Today I was told: this day next week building work will be finished. Which makes me think that if we managed to organise a bed, even an interim one, Pádraig could come home to check out his new rooms and maybe stay a night at home – for the first time in almost two and a half years.

That would be super cool …


When we moved into this house, we bought a table somewhere in a market in the liberties. It was out of the kitchen of a convent. Real wood. But painted. White.

I took it out into the garden and started to take off the paint. With a hot torch blower. With white spirit. With special paint remover. Nothing worked. It was painfully slow. Over many days. Just before I was going to give up I tried water and soap. And guess what. It worked. Where all the high-tech, dangerous, flammable, expensive attempts had failed. Soapy water did the trick.

Somehow this long forgotten tale came up today when driving back home from the NRH.

It shows that simple things work best at times. That you don’t need to spend tons of money to get the results you’re looking for. In fact, very often so much money is just wasted. For all sorts of reasons.

Like the the very high cost of a hospital bed when people could be at home, given the right support at a fraction of the price.

Today, Pádraig used for the first time an Erigo. This is a tilt table with a ‘walking action’, a kind of pre-Lokomat device for early neuro-rehabiliation. It was great to see Pádraig (almost) standing again. It’s so important for dozens of reasons for him to keep moving and get onto his feet again.
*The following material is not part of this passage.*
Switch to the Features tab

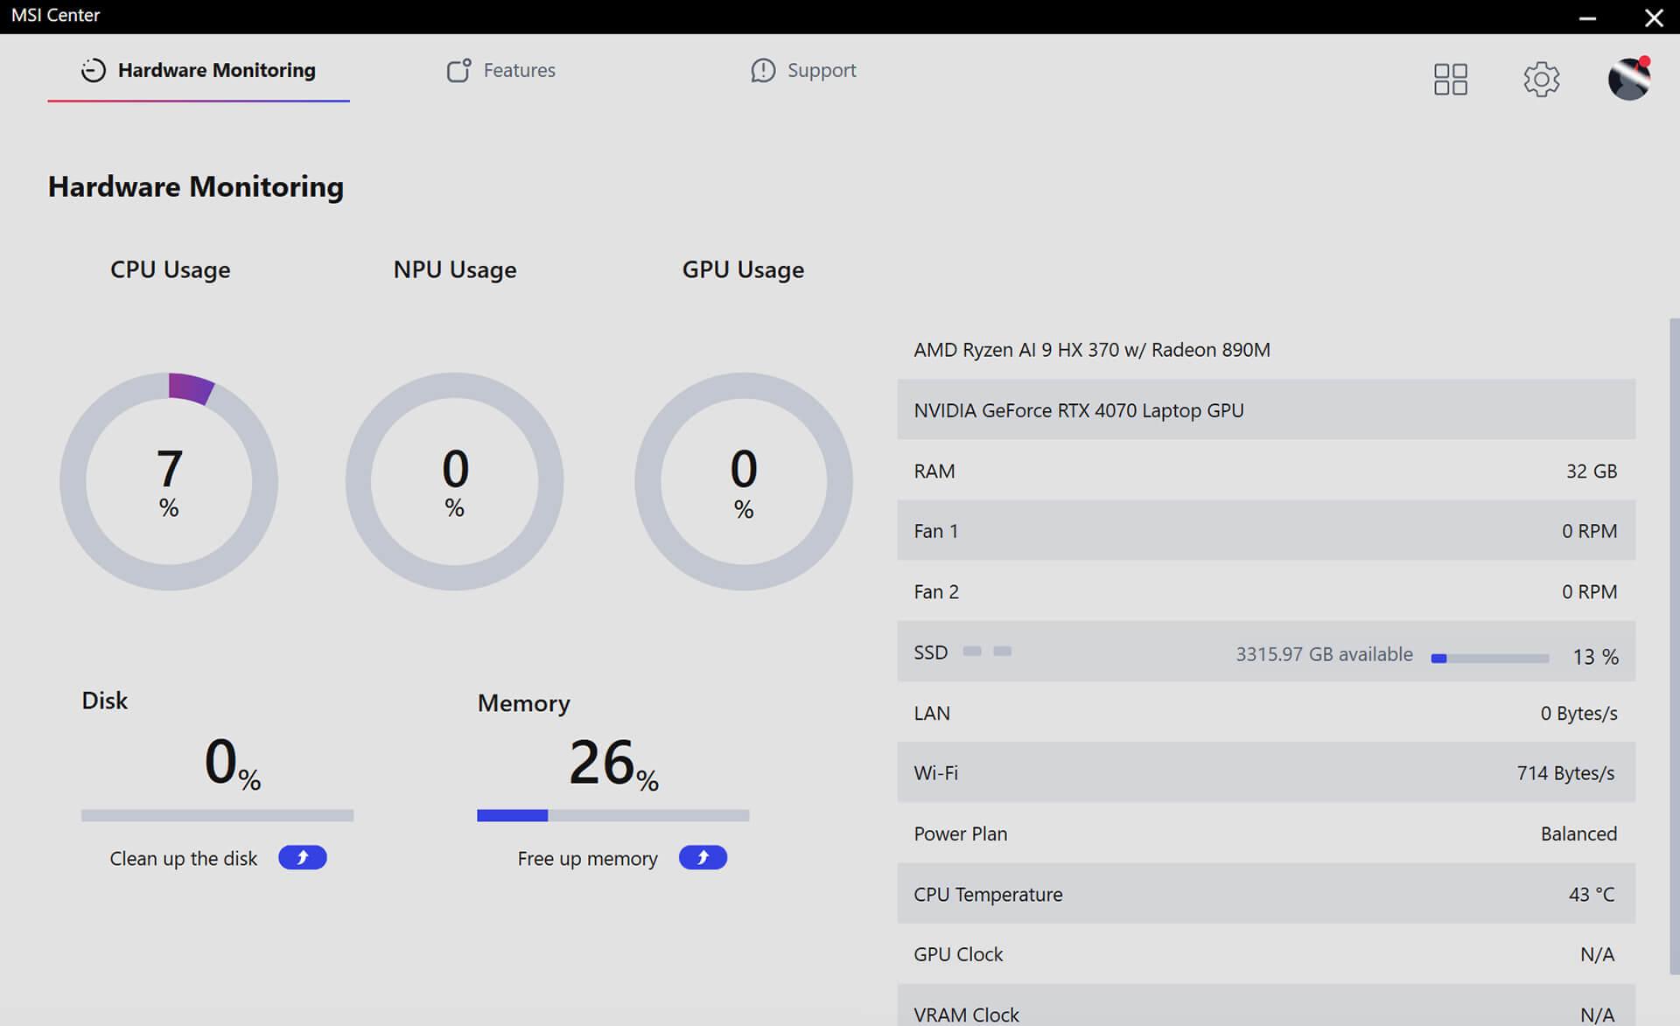[x=519, y=71]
Also, for the very first time, Pádraig not solo lifted his left and then the right arm up when requested. He also, when asked, lifted one hand over and towards the other hand. He supported one hand with the other and held the two hands folded together over his chest. We knew that Pádraig can do this stuff. But it’s nice for the therapists here to actually see it! A simple exercise.


There ain’t much to smile about in Pádraig’s live.
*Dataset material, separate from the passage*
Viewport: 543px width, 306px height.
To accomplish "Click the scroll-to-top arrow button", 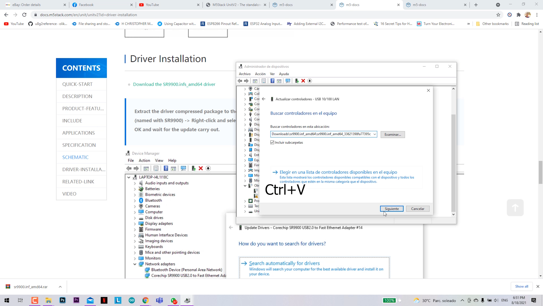I will point(515,208).
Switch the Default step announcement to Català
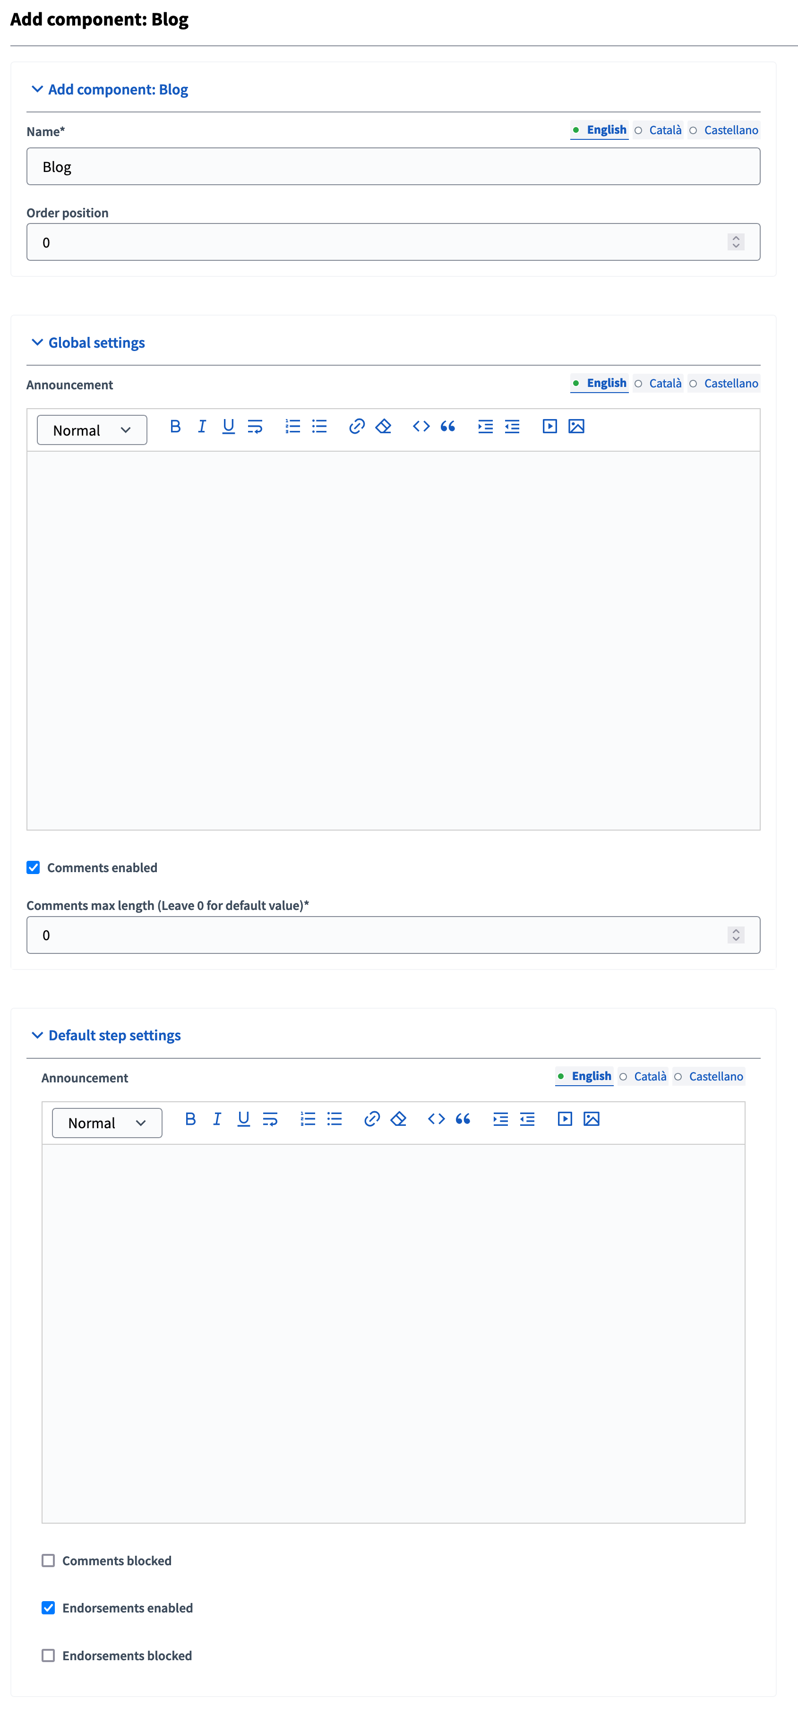 pos(650,1076)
But this past week was just brilliant.


First the big welcome in Rosslare, then the steady stream of visitors coming in to visit him, especially towards the second part of the week, He never stopped smiling when he was hearing the familiar voices of his friends.

Being in Dublin is really magic. There are a few hurdles to take yet, but I am sure it will all work out.

We pretty much know what Pádraig’s needs are. We have been living with him since January. Of course, all of that will need to be confirmed by the Irish specialists, but we intend to work very closely with them.

Tomorrow will be the beginning of another week. The first week Pádraig will spend entirely in Ireland.

The Dublin city marathon will be on in three weeks and today was my 32km run, the longest during the preparation.


This has been one of those weeks that morph into one big time warp. No days, no nights, no hours, no beginning, no end. When I had to look at the phone to remind me of the day it was. When I was so tired that I just couldn’t go on. When I was so excited that I just couldn’t sleep but had to listen to the ocean outside our window. When I got so upset that I really had to breathe in deep, and out, and in, and out, and then talk. When I was so happy to be home that nothing else could have been more important. When I was struck by the kindness of family, friends and complete strangers.

When I met, for the first time, in person, Marcus Mac Conghail, and he met Pádraig, for the first time, having written the most beautiful poem and song for him. A meeting, though short, I’ll never forget, and hope we’ll meet again.

We went out for a walk on Dun Laoghaire pier.


It was windy, a bit ‘fresh’, but so so so full of life. I know, I know, the pier doesn’t look exactly packed on the picture, but there anglers, kids, dogs, runners, walkers, young and old – where would you see that in a hospital, never mind a nursing home?

Where it’s routine to be confronted with talk about persons with potential and persons without potential. And resources being allocated to those with potential. When I know that we all have potential. When I know you support those who need support badly. I know it’s not meant in a bad way.

But it makes me furious. Because life is for all.